For starters, there’s the simple fact that when I was a teenager I was hyper online in a way that now feels prescient: so much of modern social media, so much of the constant sharing that’s now normal, feels like a more technologically advanced version of how I lived when I was in my teens and early twenties, a way of life that, well, twenty years later I have mixed feelings about. So one part of my reaction is just this “Girl, I get it;” a shared awareness of the complex and specific pain of realizing you’ve gutted your personal life by performing it for other people.
But there’s also a more queer specific reaction, too. I think there is this sense many of us have, wrapped up in a notion that’s roughly referred to as “visibility,” that if you are a queer person in a happy (or at least superficially happy) partnership that you owe it to your colleagues, to the youth, to be public about that partnership. Your marriage as inspo porn, more or less, your marriage as a reminder to the youth that #ItGetsBetter, a fuck you to the queerphobes who insist your deviant ways will render you unhappy. If you’ve found love it is your duty to loudly crow about it, right? To show that queer love is not merely possible, but thriving.
And I feel — I feel very uncomfortable with that.
As a general rule, I think that being a public figure is a suffocating feeling. For all its benefits (and there can be quite a few!), it comes with the unavoidable experience of having your complex, multidimensional self rendered into something flat and cartoonish for other people to consume. It’s bad enough to experience that as an individual, but to do it as a couple? Once you’ve proffered your #QueerLove as inspiration for the youth, it ceases to belong to you.
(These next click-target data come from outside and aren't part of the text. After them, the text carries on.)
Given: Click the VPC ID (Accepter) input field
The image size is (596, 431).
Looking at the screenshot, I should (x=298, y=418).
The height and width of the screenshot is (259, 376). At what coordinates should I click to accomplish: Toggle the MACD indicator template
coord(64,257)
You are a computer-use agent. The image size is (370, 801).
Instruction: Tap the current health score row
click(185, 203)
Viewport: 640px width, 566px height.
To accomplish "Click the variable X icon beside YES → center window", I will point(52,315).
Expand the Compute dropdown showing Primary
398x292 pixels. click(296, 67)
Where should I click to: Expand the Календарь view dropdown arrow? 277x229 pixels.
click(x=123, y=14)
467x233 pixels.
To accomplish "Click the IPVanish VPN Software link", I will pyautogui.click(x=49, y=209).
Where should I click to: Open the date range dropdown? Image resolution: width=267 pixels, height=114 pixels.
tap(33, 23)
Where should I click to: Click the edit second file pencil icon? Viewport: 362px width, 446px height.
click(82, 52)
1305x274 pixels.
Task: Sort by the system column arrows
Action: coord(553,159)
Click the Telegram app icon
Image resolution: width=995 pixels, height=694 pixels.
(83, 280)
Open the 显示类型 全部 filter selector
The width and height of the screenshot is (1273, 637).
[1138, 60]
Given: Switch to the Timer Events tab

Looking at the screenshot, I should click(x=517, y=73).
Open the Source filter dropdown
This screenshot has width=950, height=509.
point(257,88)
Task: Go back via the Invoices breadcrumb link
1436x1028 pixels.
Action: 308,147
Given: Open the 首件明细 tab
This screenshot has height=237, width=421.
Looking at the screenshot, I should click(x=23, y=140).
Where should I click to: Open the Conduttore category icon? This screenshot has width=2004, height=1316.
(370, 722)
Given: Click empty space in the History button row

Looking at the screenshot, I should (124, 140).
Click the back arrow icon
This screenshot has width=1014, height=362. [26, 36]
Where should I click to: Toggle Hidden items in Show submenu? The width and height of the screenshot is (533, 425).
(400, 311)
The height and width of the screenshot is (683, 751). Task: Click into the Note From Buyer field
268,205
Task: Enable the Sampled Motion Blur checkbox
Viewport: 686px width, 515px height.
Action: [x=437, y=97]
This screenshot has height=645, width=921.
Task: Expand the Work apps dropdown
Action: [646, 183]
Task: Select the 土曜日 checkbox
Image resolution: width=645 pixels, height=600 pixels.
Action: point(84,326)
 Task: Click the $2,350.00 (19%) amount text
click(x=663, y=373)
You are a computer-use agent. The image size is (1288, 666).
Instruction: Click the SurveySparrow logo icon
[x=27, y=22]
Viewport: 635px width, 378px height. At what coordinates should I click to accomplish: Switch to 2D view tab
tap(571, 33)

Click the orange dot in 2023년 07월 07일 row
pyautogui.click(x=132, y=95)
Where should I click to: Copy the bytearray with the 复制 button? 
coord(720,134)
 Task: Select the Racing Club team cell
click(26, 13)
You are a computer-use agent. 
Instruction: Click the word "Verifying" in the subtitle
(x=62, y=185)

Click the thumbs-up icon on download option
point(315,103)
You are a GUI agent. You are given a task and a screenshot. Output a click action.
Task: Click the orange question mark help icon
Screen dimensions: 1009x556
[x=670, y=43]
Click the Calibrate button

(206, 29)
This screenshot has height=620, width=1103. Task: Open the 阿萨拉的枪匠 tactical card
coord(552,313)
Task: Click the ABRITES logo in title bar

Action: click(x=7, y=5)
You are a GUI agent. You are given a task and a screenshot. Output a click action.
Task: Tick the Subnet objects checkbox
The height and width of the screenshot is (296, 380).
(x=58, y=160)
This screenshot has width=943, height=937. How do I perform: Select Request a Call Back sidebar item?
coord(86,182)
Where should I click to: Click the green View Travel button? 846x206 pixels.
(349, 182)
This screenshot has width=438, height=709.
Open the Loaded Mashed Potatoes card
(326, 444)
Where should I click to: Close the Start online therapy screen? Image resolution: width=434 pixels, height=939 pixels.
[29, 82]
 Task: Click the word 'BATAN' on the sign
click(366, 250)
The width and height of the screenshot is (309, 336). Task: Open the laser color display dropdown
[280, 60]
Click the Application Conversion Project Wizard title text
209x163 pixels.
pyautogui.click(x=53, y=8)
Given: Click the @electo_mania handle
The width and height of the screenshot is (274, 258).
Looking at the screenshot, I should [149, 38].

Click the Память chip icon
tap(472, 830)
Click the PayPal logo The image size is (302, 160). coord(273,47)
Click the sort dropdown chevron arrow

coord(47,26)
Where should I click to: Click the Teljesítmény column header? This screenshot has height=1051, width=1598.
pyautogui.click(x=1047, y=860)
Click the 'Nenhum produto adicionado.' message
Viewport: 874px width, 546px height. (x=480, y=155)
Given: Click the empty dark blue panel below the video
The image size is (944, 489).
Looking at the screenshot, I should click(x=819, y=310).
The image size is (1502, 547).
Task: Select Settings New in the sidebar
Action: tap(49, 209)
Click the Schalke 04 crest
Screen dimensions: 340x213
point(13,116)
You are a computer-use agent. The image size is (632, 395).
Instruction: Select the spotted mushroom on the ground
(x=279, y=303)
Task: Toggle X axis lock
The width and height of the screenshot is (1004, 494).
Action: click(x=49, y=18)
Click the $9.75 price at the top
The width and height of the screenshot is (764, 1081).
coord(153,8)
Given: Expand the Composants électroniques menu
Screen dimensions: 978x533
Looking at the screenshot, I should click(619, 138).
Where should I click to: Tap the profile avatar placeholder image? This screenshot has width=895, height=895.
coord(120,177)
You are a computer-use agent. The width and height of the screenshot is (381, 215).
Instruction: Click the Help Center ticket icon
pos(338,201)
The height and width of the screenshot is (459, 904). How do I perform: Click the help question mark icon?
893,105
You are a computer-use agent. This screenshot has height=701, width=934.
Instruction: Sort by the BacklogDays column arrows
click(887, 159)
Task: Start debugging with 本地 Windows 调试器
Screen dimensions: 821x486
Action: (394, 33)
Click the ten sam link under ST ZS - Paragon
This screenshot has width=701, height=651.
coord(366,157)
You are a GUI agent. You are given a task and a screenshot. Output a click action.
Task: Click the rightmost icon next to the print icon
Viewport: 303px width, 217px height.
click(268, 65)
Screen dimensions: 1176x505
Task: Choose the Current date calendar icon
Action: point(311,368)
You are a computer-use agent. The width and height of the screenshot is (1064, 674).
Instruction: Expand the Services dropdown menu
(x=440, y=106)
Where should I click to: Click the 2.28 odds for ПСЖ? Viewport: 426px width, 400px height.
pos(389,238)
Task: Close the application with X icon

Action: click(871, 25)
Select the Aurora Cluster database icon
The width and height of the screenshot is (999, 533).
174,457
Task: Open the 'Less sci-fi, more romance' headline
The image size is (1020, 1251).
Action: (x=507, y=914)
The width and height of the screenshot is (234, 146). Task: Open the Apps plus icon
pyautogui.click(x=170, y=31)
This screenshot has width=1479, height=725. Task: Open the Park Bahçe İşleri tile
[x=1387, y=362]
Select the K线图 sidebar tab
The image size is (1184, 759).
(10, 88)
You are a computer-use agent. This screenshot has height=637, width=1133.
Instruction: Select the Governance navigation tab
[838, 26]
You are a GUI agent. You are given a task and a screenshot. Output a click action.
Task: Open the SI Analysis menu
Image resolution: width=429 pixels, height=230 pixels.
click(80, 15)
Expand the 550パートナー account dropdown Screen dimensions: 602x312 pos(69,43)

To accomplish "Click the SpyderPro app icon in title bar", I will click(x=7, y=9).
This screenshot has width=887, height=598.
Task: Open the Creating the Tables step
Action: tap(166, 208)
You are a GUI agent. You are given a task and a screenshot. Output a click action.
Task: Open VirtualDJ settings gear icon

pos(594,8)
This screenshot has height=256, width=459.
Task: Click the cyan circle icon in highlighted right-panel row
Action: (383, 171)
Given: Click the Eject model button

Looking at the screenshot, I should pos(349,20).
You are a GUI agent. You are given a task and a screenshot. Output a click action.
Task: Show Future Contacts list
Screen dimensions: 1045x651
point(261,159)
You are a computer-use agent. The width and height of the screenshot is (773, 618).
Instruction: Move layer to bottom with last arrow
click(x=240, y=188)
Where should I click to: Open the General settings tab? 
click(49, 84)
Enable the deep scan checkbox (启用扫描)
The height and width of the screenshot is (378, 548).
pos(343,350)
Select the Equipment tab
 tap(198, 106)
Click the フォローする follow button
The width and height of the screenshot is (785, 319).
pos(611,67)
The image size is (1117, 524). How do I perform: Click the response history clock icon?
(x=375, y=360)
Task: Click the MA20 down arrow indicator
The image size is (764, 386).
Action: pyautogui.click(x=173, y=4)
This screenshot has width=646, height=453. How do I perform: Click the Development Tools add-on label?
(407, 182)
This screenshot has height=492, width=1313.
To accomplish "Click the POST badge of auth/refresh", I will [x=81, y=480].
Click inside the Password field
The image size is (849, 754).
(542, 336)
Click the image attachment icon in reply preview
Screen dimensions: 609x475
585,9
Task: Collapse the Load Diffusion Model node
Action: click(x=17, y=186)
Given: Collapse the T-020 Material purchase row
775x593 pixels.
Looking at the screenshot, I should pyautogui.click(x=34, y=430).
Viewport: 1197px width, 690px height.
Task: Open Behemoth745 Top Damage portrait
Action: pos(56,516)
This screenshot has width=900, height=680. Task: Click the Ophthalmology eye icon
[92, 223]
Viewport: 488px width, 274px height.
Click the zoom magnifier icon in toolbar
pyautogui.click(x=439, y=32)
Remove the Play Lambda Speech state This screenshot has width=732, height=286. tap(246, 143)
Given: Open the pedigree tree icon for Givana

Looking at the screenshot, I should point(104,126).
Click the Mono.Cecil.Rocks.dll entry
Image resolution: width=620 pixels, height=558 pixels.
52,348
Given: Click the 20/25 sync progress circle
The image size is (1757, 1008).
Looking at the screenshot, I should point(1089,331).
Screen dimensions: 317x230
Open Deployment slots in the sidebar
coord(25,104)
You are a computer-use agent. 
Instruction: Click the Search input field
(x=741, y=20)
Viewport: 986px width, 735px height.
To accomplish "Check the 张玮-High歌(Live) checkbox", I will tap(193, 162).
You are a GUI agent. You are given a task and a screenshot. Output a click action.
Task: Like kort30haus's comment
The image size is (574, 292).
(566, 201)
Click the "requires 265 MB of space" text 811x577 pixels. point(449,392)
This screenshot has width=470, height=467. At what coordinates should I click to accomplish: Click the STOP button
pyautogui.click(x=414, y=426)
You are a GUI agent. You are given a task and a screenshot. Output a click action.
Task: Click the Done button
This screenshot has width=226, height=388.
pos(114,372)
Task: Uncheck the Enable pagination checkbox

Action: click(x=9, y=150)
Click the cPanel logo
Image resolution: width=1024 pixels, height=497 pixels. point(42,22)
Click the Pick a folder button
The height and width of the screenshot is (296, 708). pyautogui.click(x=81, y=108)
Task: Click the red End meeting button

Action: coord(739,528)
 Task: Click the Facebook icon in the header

It becomes, well, content: a fairy tale story for strangers to cheer on, to get invested in, to — and here’s where it gets really horrific — write fan fiction about. People who know nothing about you, who have never met you, suddenly become experts on your intimate life.
And if your relationship suddenly goes south? I mean… good luck to you.
I feel like there has to be a better way to push back on pervasive queerphobia, to remind the youth that #ItGetsBetter, that love is possible, than by asking people to make their personal lives the subject of public discussion. Like, can’t we just make more art full of happy queer couples? Can’t we offer up queer role models who really are just flat dress up dolls for the public to play with, rather than expecting real queers — real vulnerable people — to offer their own relationships up as fodder for strangers’ consumption?
I mean, especially when it comes to teens. Keep those tender developmental relationships locked away from the internet, kids; they are for you and your paramour(s), not the public’s prying eyes.
I know the cow has left the barn, hailed a cab to the city, rented a sketchy and possibly illegal studio apartment in Queens, found a job behind the bar of a swanky pub, developed a drug habit, banged a few models — wait where was I going with this? I mean, look: I know it’s too late to turn back the clock. I know we cannot refill the Pandora’s box of the internet with all its original horrors, cannot put it back on the shelf and pretend we never opened it. But I wish more of us could take that Insiderp essay’s message to heart. I wish we could stop treating the most tender, vulnerable parts of ourselves and other people as, sigh, just content for the content mill’s hungry gaping maw.